Okay, so not all anecdotes are created equal. And yes, the book is packed with selective accounts of media-savvy individuals bent on preserving their reputations—no surprise, in a work that relies so heavily on access to private conversations and thoughts.
The book’s ultimate value is the window it provides into how leading figures of the financial system behaved under the pressure of the greatest professional crisis of their lives, and the role played by ego and face-saving during those historic times. We knew that things in the final months were chaotic and out of control. What Sorkin illustrates, and in vivid journalistic detail, is the madcap confusion as frantic government officials try to engineer one merger after another between longstanding rivals while trying to avoid the appearance of doing just that. This leads to some real voyeuristic pleasures. In one memorable passage, Geithner plays matchmaker with Lehman’s Dick Fuld and Barclay’s Bob Diamond:
“He knows you’ll be calling,” Geithner assured [Fuld]. “I understand I’m supposed to call you,” Fuld said when he later reached Diamond. Diamond, however, was clearly flustered, as he thought he had been explicit with Geithner that he didn’t want to talk directly to Fuld about a deal. A deal would have to be brokered by the U.S. government. “I think we should talk,” Fuld said, trying to engage with him. “I don’t see an opportunity for us here,” Diamond answered.
Such scenes, which evoke Harold Pinter or maybe Abbott and Costello, are thick on the ground in TBTF. They are its reason for being.
What readers should not expect is an exploration of the roots of the financial crisis, primers on synthetic collateralized debt obligations, ruminations on the nature of greed, muckraking, moralizing, or thumbsucking of any kind. Any historical context here exists simply to get readers to the next tense conversation in the next glamorous location (the St. Regis, Sun Valley, Dick Fuld’s limo, and so on).
When Sorkin does take a step back from his fly-on-the-wall reportage, his analysis and conclusions are unoriginal and middle of the road. The prose is pure newspaper-ese (“Wearing one of his trademark off-the-rack, no-fuss suits and tortoise-rimmed glasses, Buffett. . . .”). There are no characters to speak of. The protagonists are mostly stick figures, square-jawed types running around with their hair on fire, uttering dialogue straight out of an action movie. Three specimens should give you the idea:
McGee shot a nervous glance at McDade, as if to say, “We’re fucked.”
For fuck’s sake, Wilkinson thought.
“Why didn’t we know this earlier? This is fucking crazy.”
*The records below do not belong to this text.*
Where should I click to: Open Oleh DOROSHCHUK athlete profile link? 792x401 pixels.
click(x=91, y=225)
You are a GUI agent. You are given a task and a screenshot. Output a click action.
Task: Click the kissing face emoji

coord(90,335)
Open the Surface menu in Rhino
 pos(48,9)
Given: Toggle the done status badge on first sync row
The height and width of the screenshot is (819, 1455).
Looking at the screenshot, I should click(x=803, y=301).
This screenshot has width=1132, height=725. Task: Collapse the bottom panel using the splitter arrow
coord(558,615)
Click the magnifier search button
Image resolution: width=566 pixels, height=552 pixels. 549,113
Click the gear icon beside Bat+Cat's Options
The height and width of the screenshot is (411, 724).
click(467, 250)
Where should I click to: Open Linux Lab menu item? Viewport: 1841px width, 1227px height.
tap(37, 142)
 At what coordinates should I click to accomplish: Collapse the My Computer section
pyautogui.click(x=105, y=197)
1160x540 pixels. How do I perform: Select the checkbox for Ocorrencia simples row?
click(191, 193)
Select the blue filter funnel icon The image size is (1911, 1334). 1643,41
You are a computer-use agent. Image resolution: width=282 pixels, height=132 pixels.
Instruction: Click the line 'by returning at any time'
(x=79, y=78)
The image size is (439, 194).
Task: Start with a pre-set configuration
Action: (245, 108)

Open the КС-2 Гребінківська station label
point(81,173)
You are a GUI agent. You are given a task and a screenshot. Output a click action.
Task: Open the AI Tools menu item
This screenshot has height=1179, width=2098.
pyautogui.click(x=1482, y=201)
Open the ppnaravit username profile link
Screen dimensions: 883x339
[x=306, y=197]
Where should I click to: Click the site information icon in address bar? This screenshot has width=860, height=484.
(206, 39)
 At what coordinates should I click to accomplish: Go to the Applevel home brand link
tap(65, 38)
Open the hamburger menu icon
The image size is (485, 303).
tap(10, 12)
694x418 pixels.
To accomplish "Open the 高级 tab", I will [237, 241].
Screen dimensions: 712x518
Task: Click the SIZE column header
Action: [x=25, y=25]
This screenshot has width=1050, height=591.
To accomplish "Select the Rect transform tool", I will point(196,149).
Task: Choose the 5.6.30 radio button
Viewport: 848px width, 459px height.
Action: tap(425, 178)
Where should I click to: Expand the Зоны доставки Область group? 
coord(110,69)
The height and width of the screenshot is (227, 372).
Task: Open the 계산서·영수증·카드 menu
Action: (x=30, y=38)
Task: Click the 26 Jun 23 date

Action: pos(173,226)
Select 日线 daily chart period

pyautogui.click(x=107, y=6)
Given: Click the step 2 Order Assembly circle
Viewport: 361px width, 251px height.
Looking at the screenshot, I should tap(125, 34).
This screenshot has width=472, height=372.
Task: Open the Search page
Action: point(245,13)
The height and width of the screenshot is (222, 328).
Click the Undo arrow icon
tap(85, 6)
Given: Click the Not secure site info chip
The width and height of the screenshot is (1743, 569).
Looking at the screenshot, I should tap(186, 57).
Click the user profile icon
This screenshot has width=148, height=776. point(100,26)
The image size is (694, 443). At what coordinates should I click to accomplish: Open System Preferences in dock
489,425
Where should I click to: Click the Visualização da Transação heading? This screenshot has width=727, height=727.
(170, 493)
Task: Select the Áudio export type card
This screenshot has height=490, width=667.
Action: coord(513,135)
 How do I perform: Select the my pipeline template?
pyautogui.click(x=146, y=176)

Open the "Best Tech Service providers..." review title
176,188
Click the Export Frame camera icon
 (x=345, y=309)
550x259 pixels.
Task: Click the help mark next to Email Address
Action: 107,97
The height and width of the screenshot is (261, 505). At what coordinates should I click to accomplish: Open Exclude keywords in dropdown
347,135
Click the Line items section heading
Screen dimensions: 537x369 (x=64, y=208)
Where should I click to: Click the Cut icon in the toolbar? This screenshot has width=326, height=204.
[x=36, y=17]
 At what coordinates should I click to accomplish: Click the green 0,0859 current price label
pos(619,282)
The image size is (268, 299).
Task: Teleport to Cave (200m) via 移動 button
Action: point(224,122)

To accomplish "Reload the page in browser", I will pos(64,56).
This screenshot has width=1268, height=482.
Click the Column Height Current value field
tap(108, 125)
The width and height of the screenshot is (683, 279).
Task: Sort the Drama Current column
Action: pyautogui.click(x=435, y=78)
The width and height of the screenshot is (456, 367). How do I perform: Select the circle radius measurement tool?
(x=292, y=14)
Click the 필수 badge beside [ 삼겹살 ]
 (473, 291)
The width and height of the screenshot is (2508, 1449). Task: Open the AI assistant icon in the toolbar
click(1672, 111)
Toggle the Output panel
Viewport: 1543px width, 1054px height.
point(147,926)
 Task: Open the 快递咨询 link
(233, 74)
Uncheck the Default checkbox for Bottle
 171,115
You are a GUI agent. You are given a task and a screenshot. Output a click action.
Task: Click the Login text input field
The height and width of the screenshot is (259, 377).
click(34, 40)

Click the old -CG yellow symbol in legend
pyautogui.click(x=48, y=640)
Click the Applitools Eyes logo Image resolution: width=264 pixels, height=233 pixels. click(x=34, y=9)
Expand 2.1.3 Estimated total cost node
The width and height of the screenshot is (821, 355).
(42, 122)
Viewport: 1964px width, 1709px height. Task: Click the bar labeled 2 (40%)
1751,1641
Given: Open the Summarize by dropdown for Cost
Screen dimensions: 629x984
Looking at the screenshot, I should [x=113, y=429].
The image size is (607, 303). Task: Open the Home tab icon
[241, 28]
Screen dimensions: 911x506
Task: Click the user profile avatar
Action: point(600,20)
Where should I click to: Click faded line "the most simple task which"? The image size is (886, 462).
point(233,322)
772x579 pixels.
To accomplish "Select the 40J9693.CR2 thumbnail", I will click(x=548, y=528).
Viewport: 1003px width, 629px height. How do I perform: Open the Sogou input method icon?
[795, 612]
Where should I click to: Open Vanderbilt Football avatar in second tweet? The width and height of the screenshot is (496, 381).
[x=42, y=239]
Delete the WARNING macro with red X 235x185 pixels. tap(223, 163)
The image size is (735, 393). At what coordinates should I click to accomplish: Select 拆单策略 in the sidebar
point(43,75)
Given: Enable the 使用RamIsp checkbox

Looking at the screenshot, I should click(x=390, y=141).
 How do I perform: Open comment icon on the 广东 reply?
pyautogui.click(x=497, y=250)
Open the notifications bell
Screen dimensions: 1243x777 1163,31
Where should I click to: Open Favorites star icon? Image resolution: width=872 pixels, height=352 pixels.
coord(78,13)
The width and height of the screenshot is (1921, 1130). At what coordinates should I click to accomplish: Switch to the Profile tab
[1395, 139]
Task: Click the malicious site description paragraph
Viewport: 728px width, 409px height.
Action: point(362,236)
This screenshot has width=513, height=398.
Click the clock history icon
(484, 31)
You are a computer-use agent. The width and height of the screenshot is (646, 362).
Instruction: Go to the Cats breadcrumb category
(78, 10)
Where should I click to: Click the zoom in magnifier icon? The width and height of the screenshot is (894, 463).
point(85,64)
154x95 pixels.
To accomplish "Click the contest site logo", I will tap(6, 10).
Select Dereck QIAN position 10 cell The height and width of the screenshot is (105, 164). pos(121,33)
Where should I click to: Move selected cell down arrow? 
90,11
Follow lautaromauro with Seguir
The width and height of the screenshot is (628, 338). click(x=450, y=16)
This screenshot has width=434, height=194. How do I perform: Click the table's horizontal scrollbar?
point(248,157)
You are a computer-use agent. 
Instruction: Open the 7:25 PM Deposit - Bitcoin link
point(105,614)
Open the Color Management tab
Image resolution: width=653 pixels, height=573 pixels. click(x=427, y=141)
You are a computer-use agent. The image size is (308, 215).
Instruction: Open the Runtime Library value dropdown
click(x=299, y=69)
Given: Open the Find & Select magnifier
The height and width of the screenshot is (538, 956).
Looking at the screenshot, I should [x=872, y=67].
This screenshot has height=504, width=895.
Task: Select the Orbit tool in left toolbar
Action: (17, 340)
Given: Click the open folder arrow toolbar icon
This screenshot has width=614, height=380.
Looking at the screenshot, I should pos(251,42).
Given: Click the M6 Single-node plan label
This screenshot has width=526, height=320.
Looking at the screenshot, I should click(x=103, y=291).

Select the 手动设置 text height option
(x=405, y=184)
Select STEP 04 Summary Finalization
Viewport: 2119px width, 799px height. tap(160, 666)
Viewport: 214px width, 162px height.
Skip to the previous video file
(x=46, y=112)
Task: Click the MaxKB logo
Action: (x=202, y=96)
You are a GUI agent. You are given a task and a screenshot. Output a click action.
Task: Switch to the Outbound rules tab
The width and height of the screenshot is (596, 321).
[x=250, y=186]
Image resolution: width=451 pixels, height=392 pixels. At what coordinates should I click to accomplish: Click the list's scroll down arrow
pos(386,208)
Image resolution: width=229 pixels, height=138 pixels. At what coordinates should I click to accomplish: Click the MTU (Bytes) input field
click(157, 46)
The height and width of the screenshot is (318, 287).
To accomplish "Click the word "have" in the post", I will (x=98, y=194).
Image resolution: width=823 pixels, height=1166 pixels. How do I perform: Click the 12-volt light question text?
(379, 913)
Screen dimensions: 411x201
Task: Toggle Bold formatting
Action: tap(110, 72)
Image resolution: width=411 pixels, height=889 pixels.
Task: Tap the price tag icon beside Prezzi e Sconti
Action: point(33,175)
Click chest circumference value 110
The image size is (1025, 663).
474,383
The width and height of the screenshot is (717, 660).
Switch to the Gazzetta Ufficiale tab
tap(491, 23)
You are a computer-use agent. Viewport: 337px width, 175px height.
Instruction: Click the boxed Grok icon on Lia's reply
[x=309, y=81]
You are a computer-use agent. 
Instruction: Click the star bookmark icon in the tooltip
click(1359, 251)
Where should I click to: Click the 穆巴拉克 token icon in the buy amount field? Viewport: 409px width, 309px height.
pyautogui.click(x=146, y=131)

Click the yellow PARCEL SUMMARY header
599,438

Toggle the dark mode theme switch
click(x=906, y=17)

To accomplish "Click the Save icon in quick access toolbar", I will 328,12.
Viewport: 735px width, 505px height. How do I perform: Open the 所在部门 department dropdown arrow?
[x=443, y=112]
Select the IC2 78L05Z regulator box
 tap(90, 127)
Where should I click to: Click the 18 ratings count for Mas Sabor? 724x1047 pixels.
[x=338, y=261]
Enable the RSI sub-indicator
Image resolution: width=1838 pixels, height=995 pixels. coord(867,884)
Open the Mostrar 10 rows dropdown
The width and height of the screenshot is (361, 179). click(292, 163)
Basically, TBTF is the 24 of financial-crisis books. The world is about to blow up, and everybody is Jack Bauer. Interestingly, the only figure to emerge with at least a shred of personality is Dick Fuld. Sorkin has assembled so much material on the Lehman lifer that the reader is able to witness the unraveling of his personality as months of stress and sleepless nights take their toll. After a while, the only person who doesn’t know he’s finished as CEO of Lehman is Fuld himself. This, Sorkin makes clear, is a man who has sat through one too many conference calls:
“Look into the whites of my eyes,” he said. “There isn’t enough room for both of us at the top here. We both know that.” He paused and stared at Diamond intently. “I’m willing to step aside to make this work for the firm.”
For all that, Sorkin’s account gives the impression that egomania and personality clashes were rarely, if ever, decisive in the end; if deals crashed, it was because the numbers were what they were. In one good scene, a Chase banker named Tim Main embarrasses his boss, Jamie Dimon, during a sales call by telling a roomful of AIG executives that it is important for clients to “recognize their own problems and shortcomings.” On Wall Street, this is considered a major faux pas. Main was taken off the deal. AIG failed anyway.
There wasn’t much anybody could do at this point. Of course, that’s the problem with this book.
At first glance, TBTF is a simply the latest book to gain entrée to the executive suites where important decisions are made and recreate key scenes in a novelistic fashion. It has drawn comparisons to classics such as Bryan Burrough and John Helyar’s Barbarians at the Gate (1990), but such comparisons are unfair to all sides. Indeed, rereading Barbarians, which is richer by an order of magnitude, shows just how much power relations have shifted between journalists and Wall Street. Back then, access brought a lot more.